WHAT NEEDS TO BE DONE -
An exact copy is required of every line from the one with "The image size" through the end of the data below, and the pictures must stay out of it.

ENTRIES PROVIDED -
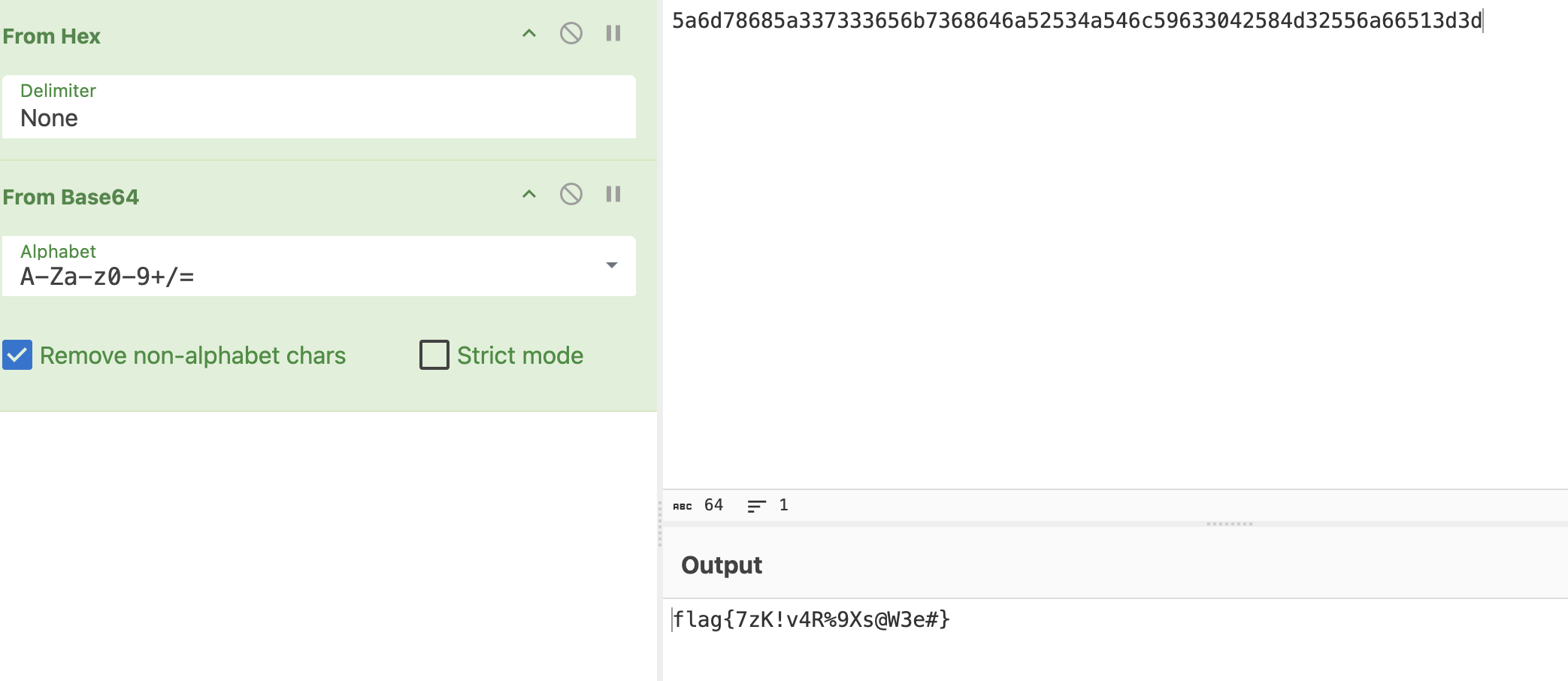
Task: Set breakpoint on From Base64 operation
Action: 613,195
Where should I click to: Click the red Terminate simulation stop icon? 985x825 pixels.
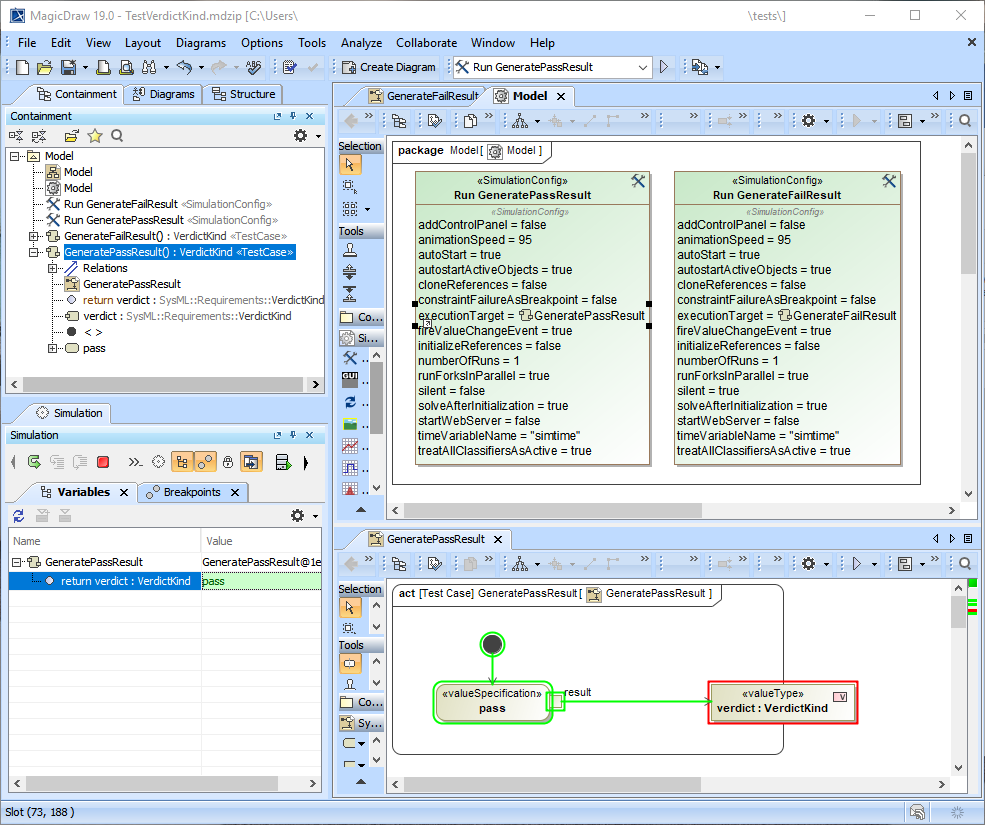[103, 462]
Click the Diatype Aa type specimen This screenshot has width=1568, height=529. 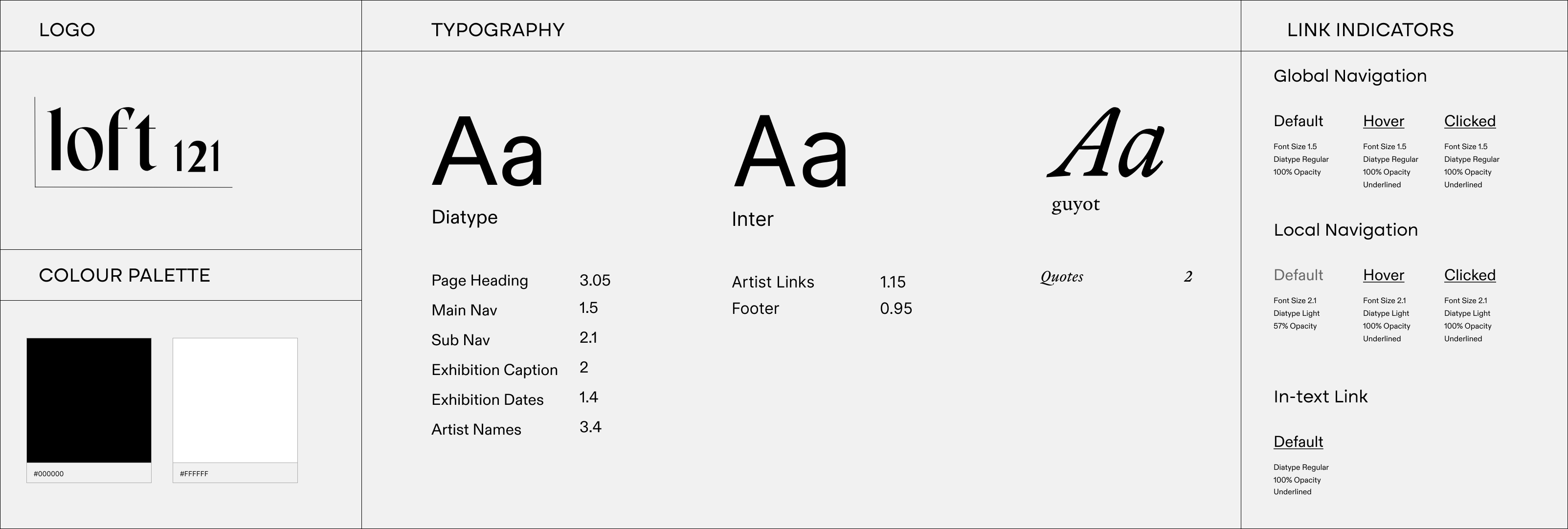(487, 151)
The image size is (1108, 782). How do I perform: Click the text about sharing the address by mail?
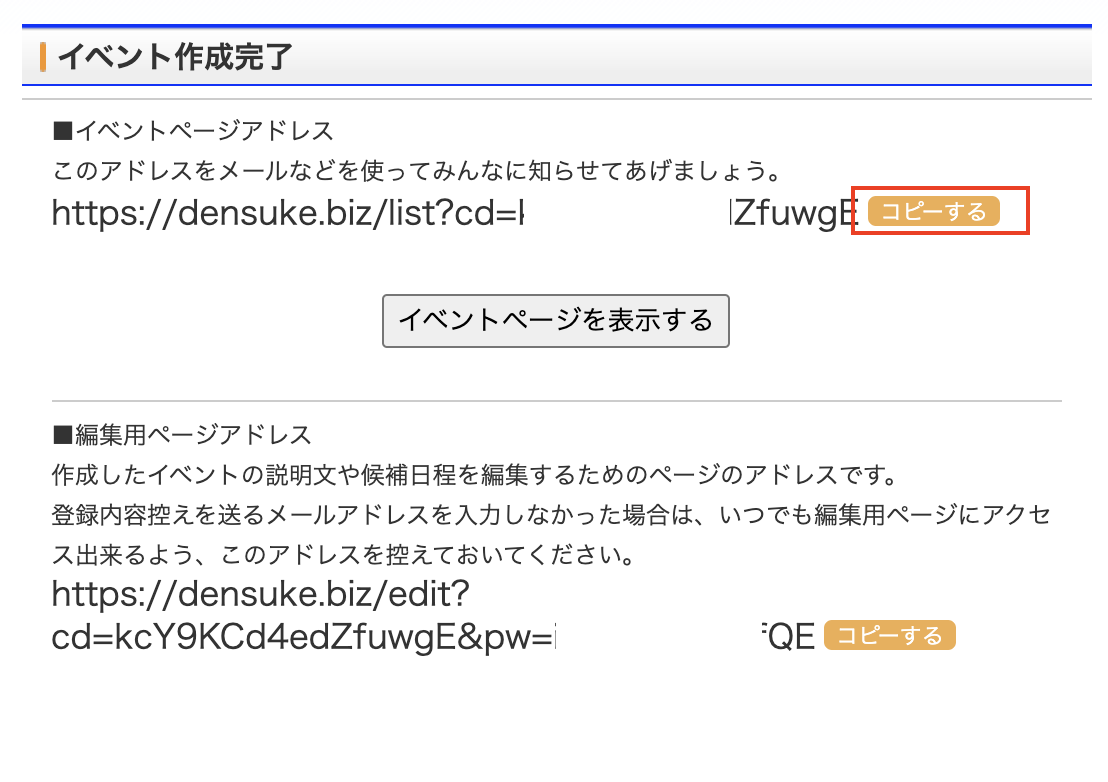415,170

WRITTEN ANSWER -
The image size is (1108, 782). How do I perform: Click the text about sharing the address by mail?
415,170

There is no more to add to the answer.